Pixel coordinate grounding data:
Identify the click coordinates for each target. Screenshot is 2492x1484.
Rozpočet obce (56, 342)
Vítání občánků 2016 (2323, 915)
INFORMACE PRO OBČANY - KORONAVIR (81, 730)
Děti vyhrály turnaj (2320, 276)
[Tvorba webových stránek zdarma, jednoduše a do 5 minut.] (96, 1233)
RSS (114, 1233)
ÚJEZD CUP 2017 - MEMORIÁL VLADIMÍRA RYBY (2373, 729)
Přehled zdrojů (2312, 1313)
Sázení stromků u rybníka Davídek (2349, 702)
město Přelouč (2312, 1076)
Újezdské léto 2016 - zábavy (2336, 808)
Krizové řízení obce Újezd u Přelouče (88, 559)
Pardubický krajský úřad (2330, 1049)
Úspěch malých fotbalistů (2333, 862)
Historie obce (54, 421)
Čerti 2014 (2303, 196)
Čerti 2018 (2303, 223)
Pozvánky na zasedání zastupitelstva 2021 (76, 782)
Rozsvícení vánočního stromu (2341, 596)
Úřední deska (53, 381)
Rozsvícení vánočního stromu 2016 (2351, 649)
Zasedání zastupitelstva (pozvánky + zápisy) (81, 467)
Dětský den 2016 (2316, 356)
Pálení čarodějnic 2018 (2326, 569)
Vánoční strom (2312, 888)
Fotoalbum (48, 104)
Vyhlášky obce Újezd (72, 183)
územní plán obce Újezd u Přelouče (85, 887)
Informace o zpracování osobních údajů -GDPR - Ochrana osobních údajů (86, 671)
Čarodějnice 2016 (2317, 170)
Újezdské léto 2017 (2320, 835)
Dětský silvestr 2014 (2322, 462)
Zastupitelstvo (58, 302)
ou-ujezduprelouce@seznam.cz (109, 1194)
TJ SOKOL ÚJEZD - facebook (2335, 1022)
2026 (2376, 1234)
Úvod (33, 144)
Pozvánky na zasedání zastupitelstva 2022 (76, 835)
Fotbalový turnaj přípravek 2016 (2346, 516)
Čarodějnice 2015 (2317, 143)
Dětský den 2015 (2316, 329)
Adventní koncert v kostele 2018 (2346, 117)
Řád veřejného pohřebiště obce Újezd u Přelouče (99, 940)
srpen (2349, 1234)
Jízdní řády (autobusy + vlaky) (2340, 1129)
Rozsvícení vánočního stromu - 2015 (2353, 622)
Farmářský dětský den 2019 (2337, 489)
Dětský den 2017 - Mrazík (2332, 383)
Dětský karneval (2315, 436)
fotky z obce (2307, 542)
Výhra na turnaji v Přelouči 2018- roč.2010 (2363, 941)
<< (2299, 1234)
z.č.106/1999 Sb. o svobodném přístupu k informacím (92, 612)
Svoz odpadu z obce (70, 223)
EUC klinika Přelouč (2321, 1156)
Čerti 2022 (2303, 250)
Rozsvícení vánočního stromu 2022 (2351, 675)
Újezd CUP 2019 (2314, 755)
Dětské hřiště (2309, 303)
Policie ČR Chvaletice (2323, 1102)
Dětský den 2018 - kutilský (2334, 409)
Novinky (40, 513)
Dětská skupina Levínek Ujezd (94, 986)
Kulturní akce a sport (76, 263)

ASSIGNMENT:
Take the records above and return, word for word, only the lines that fall from the line with "srpen (2349, 1234)" to the line with "<< (2299, 1234)", both of them included.

ANSWER TO THE EXERCISE:
srpen (2349, 1234)
Jízdní řády (autobusy + vlaky) (2340, 1129)
Rozsvícení vánočního stromu - 2015 (2353, 622)
Farmářský dětský den 2019 (2337, 489)
Dětský den 2017 - Mrazík (2332, 383)
Dětský karneval (2315, 436)
fotky z obce (2307, 542)
Výhra na turnaji v Přelouči 2018- roč.2010 (2363, 941)
<< (2299, 1234)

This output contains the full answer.